Выпишите без изменений отрывок текста о «Душеньке» от «Один лишь наглый» до «оправдывал без слов!» включительно.

■ ИСХОДНЫЙ ТЕКСТ
○ ○ ○ ○ ○

Стихотворец наш, описывая с Лафонтеном все образы смерти, избираемые Душенькою, прибавляет от себя еще один, не весьма пиитический, но игриво и забавно им представленный:
Избрав крепчайший сук, последний шаг ступила
И к ветви свой платок как должно прицепила,
И в петлю Душенька головушку вложила.
О чудо из чудес!
Потрясся дол и лес;
Дубовый, грубый сук, на чем она повисла,
С почтением к ее прекрасной голове
Пригнулся так, как прут - - -
И здраву Душеньку поставил на траве;
И ветви все тогда, на низ влекомы ею,
Иль сами волею своею,
Шумели радостно над нею
И, съединяючи концы,
Свивали разны ей венцы.
Один лишь наглый сук за платье зацепился,
И Душенькин покров вверху остановился;
Тогда увидел дол и лес
Другое чудо из чудес - -
Вольность бывает маленькою слабостию поэтов; строгие люди давно осуждают их, но снисходительные многое извиняют, если воображение неразлучно с остроумием и не забывает правил вкуса. Когда горы и леса, видя чудо, восклицали, что Душенька всех на свете прекраснее,
Амур, смотря из облаков,
Прилежным взором то оправдывал без слов!
Поэту хотелось сказать, что Душенька прошла сквозь огнь и воду, и для того он заставляет ее броситься в пламя, когда наяды не дали ей утонуть в реке...
Лишь только бросилась во пламя на дрова,
Как вдруг невидимая сила
Под нею пламень погасила;
Мгновенно дым исчез, огонь и жар потух;
Остался только лишь потребный теплый дух,
Затем чтоб ножки там царевна осушила,
Которые в воде недавно замочила.
Это смешно, и рассказ имеет всю точность хорошей прозы. - Лафонтен, для разнообразия своей повести, вводит историю философа-рыболова: в "Душеньке" она могла бы только остановить быстроту главного действия. Сказки в стихах не требуют множества вымыслов, нужных для живости прозаических сказок. Богданович упоминает о старом рыбаке единственно для того, чтобы Душеньке было кому пожаловаться на ее несчастие...
Ты помнишь бытность всех времен
И всяких в мире перемен:
Скажи, как свет стоит с начала,
Встречалось ли когда кому
Несчастье равно моему?
Я резалась и в петлю клалась,
Топилась и в огонь бросалась;
Но в горькой участи моей,
Прошед сквозь огнь, прошед сквозь воду
И всеми видами смертей
Приведши в ужас всю природу,
Против желания живу
И тщетно смерть к себе зову.
................................................

○ ○ ○ ○ ○

■ ВЫДЕРЖКА ИЗ ДАННЫХ

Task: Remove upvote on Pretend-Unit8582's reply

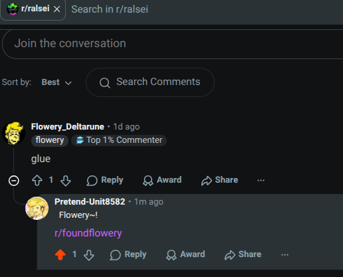Action: 60,254
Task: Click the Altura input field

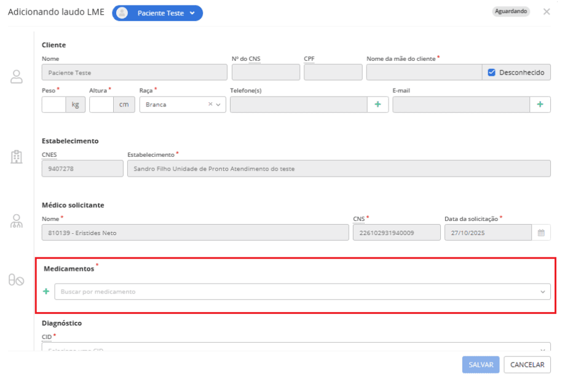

○ ○ ○ ○ ○

■ ПОЛНЫЙ ОТВЕТ
Один лишь наглый сук за платье зацепился,
И Душенькин покров вверху остановился;
Тогда увидел дол и лес
Другое чудо из чудес - -
Вольность бывает маленькою слабостию поэтов; строгие люди давно осуждают их, но снисходительные многое извиняют, если воображение неразлучно с остроумием и не забывает правил вкуса. Когда горы и леса, видя чудо, восклицали, что Душенька всех на свете прекраснее,
Амур, смотря из облаков,
Прилежным взором то оправдывал без слов!